→ **Work request**:
Within the data below, copy each line where the string "width" is found.

→ **Available data**:
----------

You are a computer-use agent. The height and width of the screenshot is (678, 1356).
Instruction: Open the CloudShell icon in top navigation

----------

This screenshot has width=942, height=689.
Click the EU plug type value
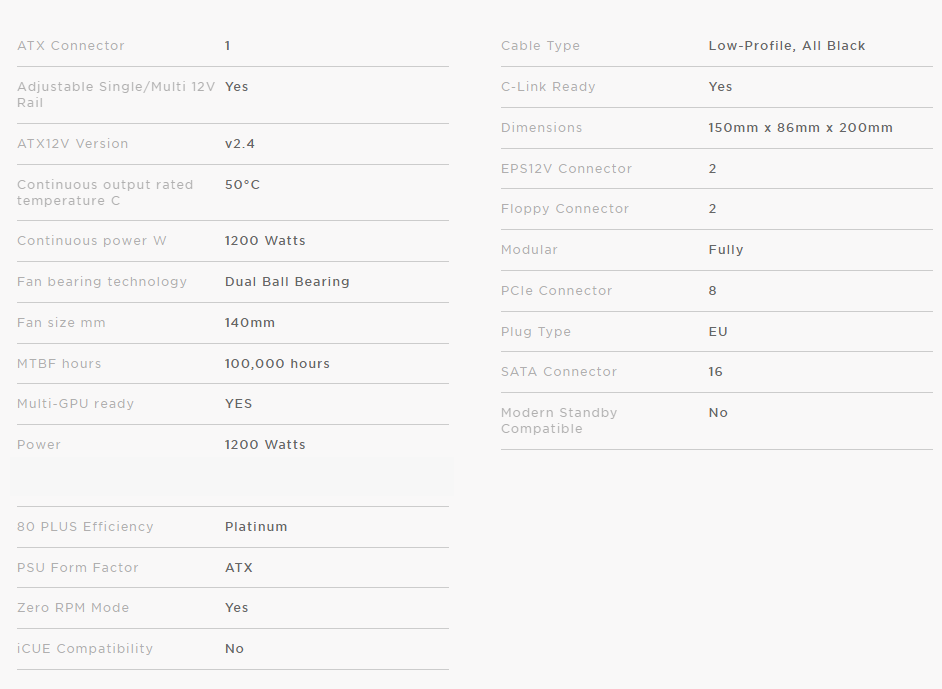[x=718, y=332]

----------

→ **Reply**:
You are a computer-use agent. The height and width of the screenshot is (678, 1356).
This screenshot has width=942, height=689.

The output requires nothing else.